開業届を出さない場合のデメリットその1節税効果が得られる青色申告ができない
青色申告は、一定の帳簿を備え付けることで多くの税制上の優遇を受けられる制度です。青色申告をするには、事業開始から2カ月以内に開業届とともに「青色申告承認申請書」を税務署に提出する必要があります。開業届が未提出の場合、青色申告の申請自体ができないため、上述した控除や優遇措置は一切受けられません。
結果として、白色申告では控除額が小さく、赤字の繰越しや家族への給与計上もできず、納税額が増える可能性が高くなります。開業届を提出し、青色申告をすることで得られるメリットは次のとおりです。
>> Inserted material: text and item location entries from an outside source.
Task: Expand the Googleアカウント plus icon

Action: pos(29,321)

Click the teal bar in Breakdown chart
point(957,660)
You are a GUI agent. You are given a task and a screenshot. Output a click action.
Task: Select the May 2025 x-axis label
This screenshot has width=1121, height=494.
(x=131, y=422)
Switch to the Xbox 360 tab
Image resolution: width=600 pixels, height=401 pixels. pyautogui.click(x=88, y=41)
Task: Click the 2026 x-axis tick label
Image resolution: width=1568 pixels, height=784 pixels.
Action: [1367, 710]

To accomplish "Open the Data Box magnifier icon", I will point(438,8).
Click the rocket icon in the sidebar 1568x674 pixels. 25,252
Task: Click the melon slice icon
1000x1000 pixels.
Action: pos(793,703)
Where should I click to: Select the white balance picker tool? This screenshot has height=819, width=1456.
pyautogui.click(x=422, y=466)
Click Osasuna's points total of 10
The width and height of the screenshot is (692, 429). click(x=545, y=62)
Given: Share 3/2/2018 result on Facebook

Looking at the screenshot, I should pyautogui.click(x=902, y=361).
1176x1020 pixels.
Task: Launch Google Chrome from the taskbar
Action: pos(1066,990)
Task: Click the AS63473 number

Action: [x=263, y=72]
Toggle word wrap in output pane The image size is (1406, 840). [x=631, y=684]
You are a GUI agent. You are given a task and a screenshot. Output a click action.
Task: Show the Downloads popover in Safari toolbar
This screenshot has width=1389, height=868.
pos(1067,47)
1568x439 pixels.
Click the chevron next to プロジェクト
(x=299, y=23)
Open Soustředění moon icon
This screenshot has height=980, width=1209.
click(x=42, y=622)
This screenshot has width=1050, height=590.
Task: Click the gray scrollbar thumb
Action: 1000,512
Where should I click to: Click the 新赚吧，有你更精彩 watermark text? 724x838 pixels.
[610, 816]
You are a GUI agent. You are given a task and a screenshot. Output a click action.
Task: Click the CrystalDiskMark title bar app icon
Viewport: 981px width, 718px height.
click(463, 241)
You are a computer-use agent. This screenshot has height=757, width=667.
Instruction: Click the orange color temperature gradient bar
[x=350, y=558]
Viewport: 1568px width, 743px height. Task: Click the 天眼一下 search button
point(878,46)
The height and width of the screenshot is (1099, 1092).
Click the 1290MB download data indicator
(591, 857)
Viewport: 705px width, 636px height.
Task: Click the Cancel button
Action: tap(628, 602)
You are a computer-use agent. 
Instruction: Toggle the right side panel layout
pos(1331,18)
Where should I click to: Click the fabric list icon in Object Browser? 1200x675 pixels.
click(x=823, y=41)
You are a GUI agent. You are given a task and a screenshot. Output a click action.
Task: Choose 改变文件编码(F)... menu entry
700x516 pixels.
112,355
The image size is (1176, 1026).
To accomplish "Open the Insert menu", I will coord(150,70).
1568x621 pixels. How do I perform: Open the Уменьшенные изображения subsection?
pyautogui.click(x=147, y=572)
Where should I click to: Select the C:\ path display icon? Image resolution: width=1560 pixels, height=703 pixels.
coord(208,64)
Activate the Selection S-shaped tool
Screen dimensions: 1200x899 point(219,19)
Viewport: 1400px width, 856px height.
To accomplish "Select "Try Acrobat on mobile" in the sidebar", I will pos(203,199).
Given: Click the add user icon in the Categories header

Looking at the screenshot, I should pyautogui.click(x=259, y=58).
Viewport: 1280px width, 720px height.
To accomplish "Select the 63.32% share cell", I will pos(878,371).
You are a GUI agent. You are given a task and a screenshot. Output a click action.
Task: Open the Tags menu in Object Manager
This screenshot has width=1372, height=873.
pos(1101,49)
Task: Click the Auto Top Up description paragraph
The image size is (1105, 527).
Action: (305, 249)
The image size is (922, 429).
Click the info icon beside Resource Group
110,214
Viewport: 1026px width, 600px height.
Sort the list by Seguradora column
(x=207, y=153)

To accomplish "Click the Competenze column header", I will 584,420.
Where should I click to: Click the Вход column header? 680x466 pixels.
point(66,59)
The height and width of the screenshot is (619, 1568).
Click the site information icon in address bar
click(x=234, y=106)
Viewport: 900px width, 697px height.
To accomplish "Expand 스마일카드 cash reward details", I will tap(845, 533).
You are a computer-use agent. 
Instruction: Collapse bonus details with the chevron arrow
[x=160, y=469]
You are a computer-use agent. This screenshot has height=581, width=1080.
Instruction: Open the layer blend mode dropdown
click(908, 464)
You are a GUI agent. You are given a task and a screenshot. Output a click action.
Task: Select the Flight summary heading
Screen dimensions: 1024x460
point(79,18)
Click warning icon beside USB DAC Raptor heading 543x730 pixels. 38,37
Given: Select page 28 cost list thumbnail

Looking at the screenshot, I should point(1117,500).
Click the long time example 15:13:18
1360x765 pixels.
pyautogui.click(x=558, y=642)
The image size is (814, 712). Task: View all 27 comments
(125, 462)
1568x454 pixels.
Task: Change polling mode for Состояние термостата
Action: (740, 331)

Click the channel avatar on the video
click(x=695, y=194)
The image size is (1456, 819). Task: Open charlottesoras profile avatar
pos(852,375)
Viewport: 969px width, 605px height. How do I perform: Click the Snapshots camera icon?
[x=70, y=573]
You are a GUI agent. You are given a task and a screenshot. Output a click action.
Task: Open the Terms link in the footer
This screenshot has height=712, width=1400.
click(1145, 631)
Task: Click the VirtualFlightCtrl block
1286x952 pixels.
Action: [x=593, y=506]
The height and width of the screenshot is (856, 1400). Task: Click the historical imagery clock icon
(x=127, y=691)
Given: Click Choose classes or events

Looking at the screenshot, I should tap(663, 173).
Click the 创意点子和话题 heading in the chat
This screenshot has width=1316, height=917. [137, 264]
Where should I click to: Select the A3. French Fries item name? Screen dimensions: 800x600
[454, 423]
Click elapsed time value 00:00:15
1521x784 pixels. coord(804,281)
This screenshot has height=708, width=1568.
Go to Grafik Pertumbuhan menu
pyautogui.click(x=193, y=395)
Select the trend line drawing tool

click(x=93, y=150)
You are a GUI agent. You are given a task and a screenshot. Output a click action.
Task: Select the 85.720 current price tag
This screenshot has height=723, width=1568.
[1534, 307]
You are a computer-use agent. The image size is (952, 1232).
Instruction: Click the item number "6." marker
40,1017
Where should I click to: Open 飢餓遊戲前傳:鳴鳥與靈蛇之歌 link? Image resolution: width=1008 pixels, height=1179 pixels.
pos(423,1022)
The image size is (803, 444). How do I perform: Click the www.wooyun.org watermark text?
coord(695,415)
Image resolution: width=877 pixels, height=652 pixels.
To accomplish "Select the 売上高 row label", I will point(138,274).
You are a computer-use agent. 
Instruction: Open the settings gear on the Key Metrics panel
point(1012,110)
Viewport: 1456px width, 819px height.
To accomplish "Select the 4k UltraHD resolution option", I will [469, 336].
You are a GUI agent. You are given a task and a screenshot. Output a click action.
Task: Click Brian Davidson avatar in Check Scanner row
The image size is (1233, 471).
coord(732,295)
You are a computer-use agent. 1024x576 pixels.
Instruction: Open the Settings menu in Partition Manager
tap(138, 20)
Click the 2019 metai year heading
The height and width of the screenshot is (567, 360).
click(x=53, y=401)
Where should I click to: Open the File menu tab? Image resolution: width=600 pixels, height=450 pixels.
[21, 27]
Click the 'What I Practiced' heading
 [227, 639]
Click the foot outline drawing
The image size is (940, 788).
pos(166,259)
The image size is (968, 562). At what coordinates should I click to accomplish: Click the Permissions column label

開業届を提出し、青色申告をすることで得られるメリット
青色申告特別控除(最大65万円)が可能になる
正確な帳簿(「仕訳帳」や「総勘定元帳」など、複式簿記に基づいた帳簿)による記帳と貸借対照表と損益計算書を確定申告書に添付した申告を行うことで、所得から最大65万円の控除が可能です。ただし、e-Taxで電子申告、または電子帳簿保存(認定が必要) のどちらかを行うことが必要です。
関連サイト国税庁「No.2072青色申告特別控除」
赤字の繰越しができる(純損失の繰越控除)
事業が赤字になった場合、最長3年間繰越して黒字と相殺できます。利益が上がった年に過去の赤字を算入することで節税効果が得られます。所得税の確定申告書(第1表・第2表)のほか、損失の内容を記載した「損失申告書(第4表)」の提出が必要です。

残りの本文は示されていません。